On coming to power in May 2018, protest leader Nikol Pashinyan ordered inspections in Armenia’s mining industry. Pashinyan subsequently appointed a new head to the country’s official mining and environmental inspection unit, choosing environmental lawyer and civic activist Artur Grigoryan. The inspection, a state administrative body, began an inspection of Amulsar, alongside other mines, in early July 2018.

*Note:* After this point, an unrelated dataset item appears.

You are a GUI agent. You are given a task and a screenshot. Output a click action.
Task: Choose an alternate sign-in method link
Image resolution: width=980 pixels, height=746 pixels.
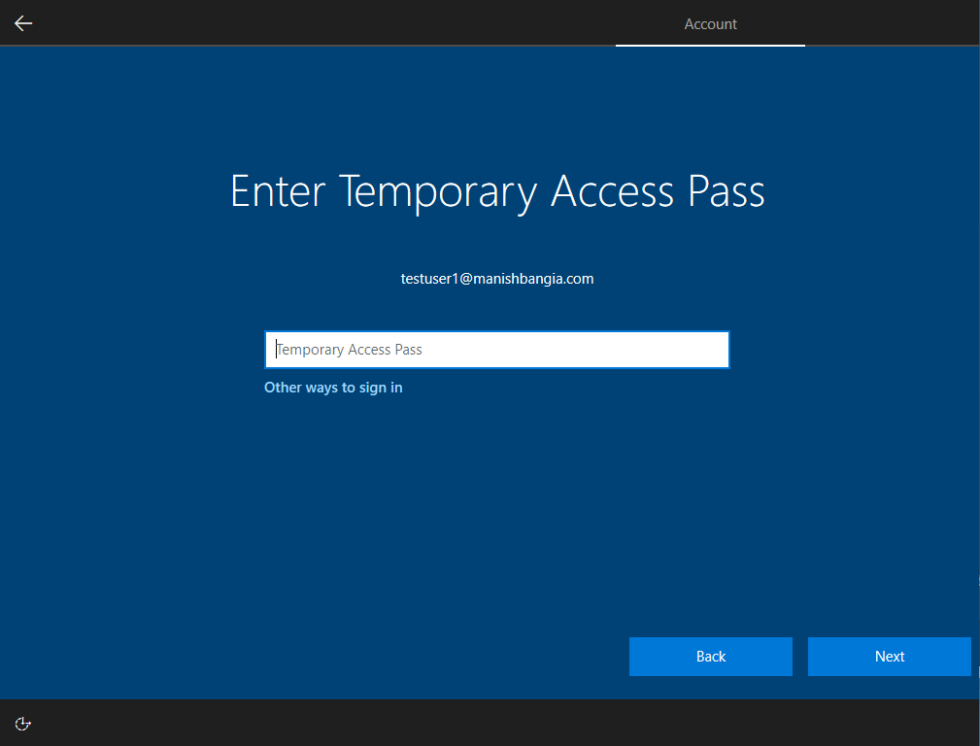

Despite Pashinyan’s claims that the Amulsar protests were a form of ‘sabotage’ against the new government, the campaign against the mine continued, provoking counter demonstrations by Lydian employees in Yerevan, the Armenian capital. The tense post-revolutionary situation appeared to be taking a toll on a major foreign investor, with Lydian Armenia director Hayk Aloyan reporting on 2 July that the company had experienced financial losses as a result of the protests.

While Pashinyan attempted to calm the situation around the mine in late June and early July 2018, he also stated that he would have opposed the Amulsar project if he had been in power at the time. Several weeks later, on 20 July, an official working group was set up to examine how far Armenia’s mining companies operated according to domestic law and best international standards, with the first mine on the group’s list being Amulsar. The working group, comprising representatives of government, business, civil society and environmental experts, inspected the Amulsar site and reviewed Lydian’s environmental and social impact assessment.

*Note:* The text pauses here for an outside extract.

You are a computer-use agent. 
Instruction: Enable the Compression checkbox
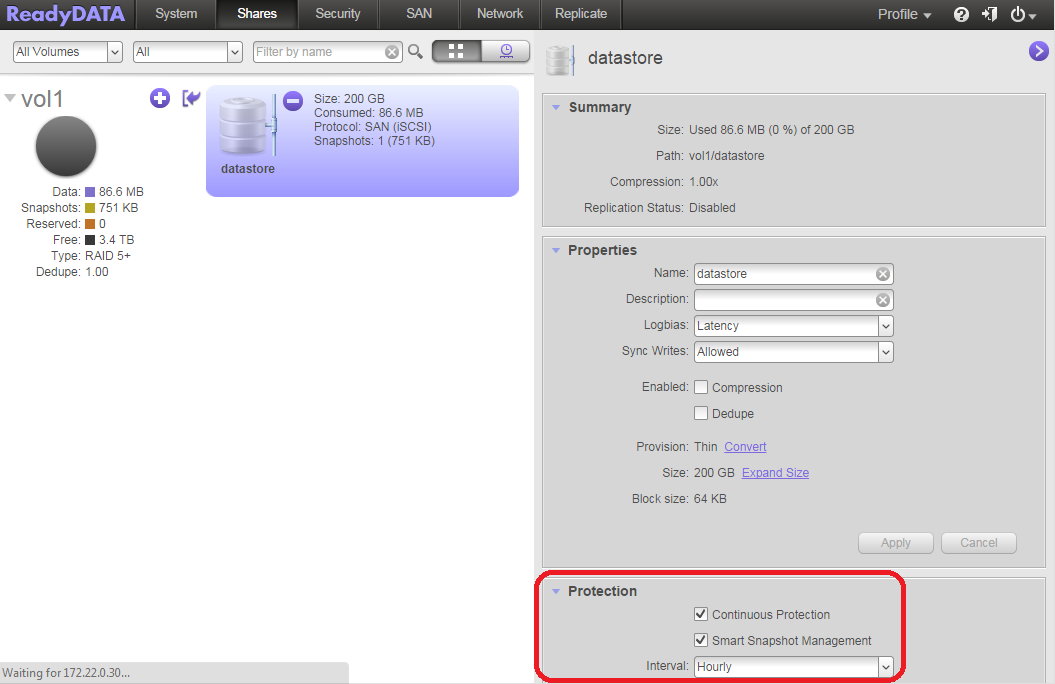[x=701, y=387]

Screen Shot 2020-06-17 at 11.31.01.png6 July 2018: Nikol Pashinyan attempts to mediates between protesters and mining company Lydian International. Youtube

On 24 July, Armenia’s Investigative Committee announced an investigation into allegations that officials from the Ministry of Nature Protection had concealed environmental information regarding the Amulsar mine. (In August 2019, the Investigative Committee published the results of a third-party audit and stated ‘there are no grounds for criminal prosecution and continuation of criminal proceedings’.)

At the end of July 2018, the Ambassador wrote to Foreign Office colleagues regarding the Amulsar situation. ‘I apologise i[f] this seems downbeat, but it is important that I give you an accurate picture,’ the otherwise redacted email read.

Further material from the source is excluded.